Thanks to the app, which is built like a quiz, students will have no choice but to watch, appreciate and analyze the works, she said.
“It leads the users to better look and sometimes to observe each work very finely and not to “zap” from one image to another,” Bondil explained.
“The real purpose of this app is to make sure we observe better.”
Sara Mannai and Amanda Filion, two students from Jacques-Rousseau High School, had only good words for the new tool. “When we go to a museum, we look at a work, then we continue. But with the app, we look longer, we think more, we spend more time studying the paintings,” Filion said.
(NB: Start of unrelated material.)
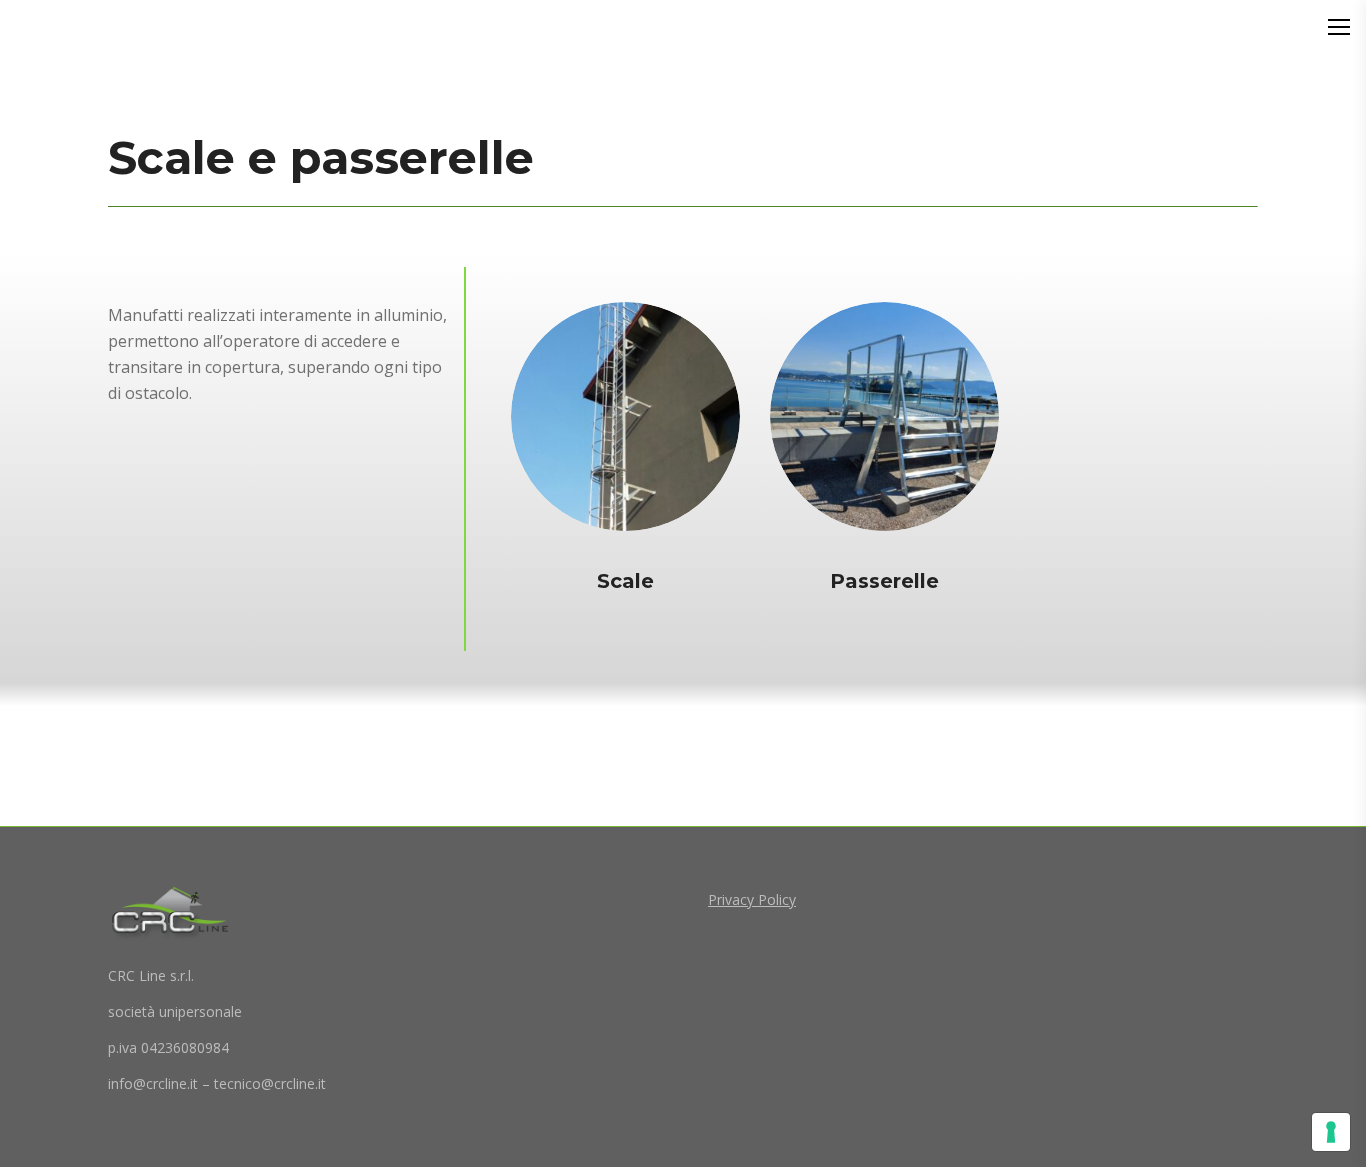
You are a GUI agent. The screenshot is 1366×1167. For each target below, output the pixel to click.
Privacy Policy (752, 899)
A visit, lasting about an hour and a half, is done in groups of two on the six levels of the Claire and Marc Bourgie pavilion. Thirty tablets equipped with the app are available, but their number could increase if the program is a success.
For now, this new platform — the content of which is linked to the high-school curriculum — for the use of school groups, but could eventually be offered to families. Bondil also hopes that the application will be adapted to other collections of the museum.
The development of the educational tool was funded by video-game giant Ubisoft, but it did not design the app.
It’s a “natural” collaboration for Yannis Mallat, president and CEO of Ubisoft Montreal, Quebec, Saguenay and Toronto. “One of the components of our corporate mission is to prepare the future through education,” Mallat said.
The Montreal studio will offer 15,000 passes to Montreal families from disadvantaged backgrounds to allow them to discover the museum’s collections.
These two announcements combined — “a contribution from Ubisoft to the community on the occasion of Montreal’s 375th anniversary” — represent an investment of $180,000 over two years.
In 2016-2017, the MMFA welcomed nearly 56,000 Quebec students for school visits. With Quelle histoire!, the MMFA expects to reach about 100,000 students by 2020.